#### Exercise requirements
Write out all of the entries that follow, word for word, but skip the pictures.

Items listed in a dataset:
• • • • •
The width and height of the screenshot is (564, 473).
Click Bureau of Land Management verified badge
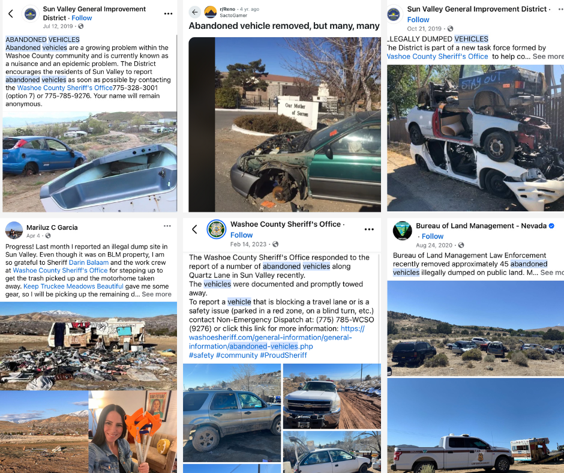[x=551, y=226]
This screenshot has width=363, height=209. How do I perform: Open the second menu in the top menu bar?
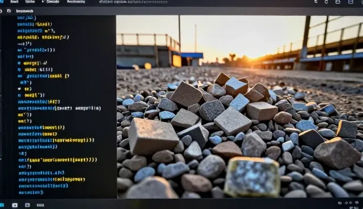point(30,2)
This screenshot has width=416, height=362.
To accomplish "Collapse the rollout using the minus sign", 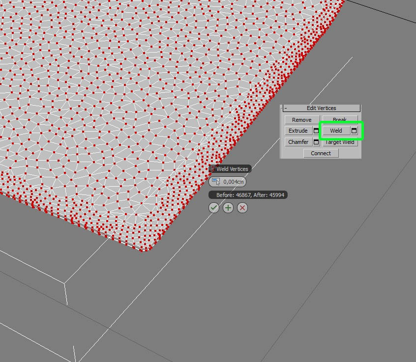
• • • • •
#### Reply to the task
The width and height of the screenshot is (564, 473).
Click Bureau of Land Management verified badge
[x=551, y=226]
This screenshot has width=363, height=209. How do I perform: Open the second menu in the top menu bar?
point(30,2)
This screenshot has width=416, height=362.
To accomplish "Collapse the rollout using the minus sign", 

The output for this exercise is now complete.